> You *could* build a system that can work w/o synchronization, if you
> carefully restrict what protocols and applications you use (think about
> distributed filesystems) although you'd still need a local persistent map at
> least. Backups and restore to other machines would need to be done
> carefully though, and so on.

I'm not suggesting that POSIX machines stop using UIDs internally. The local 
persistent map to a machine dependent representation will be necessary. It will 
also be necessary on Windows machines. And on mobile platforms. And within web 
applications. The shared items (principal names) would be common to all OSes 
and platforms though.

People trying to create heterogeneous environments are already carefully 
restricting protocols and applications to those which don't require sharing a 
UID map. File sharing via: Samba/CIFS, NFSv4, WebDAV, sftp (and 
sshfs(linux)/swish(Windows)). Logging into multiple machines has never involved 
knowing your UID, and ssh key pairs makes it more or less effortless to execute 
commands on another machine whether or not your username is the same, much less 
your UID. Kerberos SSO is more or less the same, but ensures that a common set 
of identities are recognized.

Ideally, if realm admins delegate authorization to the individual machines, the 
machines (regardless of OS) should be capable of functioning with only Kerberos 
authentication and without any centralized directory services. Minimal 
directory services could add group definitions via LDAP. A full AD/IPA solution 
would be needed to centralize authorization and/or enforce policy. Yet I still 
am not seeing the requirement for new deployments of cross-platform 
environments to manage internal user representations for a single os.
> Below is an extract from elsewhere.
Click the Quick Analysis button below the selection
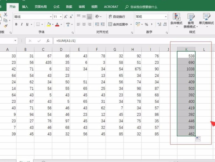click(x=198, y=139)
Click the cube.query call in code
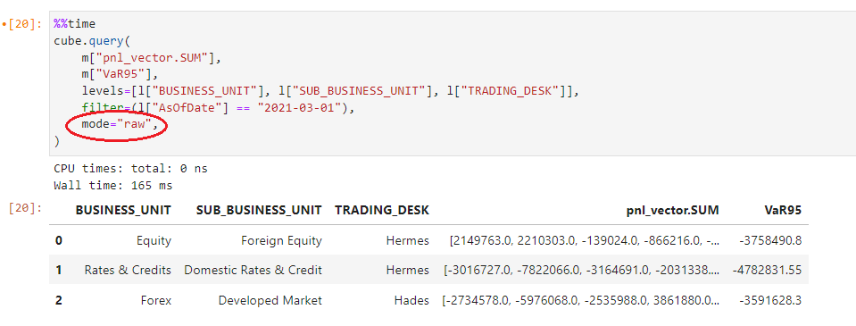This screenshot has height=326, width=856. pyautogui.click(x=92, y=41)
> However there are also issues with operations like 'renames', what happen
> when you change a user name or a group name ? You do not want to lose
> access to files when that happen, so you still need a unique identifier that 
> is
> not the everyday name (or forbid renames).

Presumably, you also would not want your Windows users to lose access to files 
after a rename, and Windows doesn't use UIDs. You also would not want to lose 
access to web apps, which do not use UIDs. You also don't want stale usernames 
to be sitting in access control lists (filesystem based or web app based). 
Retaining UIDs does nothing to make renaming more acceptable, because principal 
names are a realm-wide platform independent property, and UIDs are not.

> This is not an exhaustive list of course, and every problem can be probably
> worked around one way or another, however at the moment it is till "easier"
> to synchronize IDs than not ...

As I see it, for a cross-platform environment, every problem must be worked 
around regardless of whether you have to synchronize UIDs. Managing UIDs is 
just more work at the end, and it might be busywork. Determining whether it's 
busywork or not may make a good thesis topic. :)

It makes a good thesis topic because the central question is paradigm shifting: 
Draw a line between realm-wide properties and local machine representations of 
those properties, and ask "Can each machine be made responsible for performing 
their own localizations for internal bookkeeping purposes?" This would seem to 
be of particular interest to the type of crowd which would download and use a 
FreeIPA/sssd solution, but it may not be something they have the time to pursue.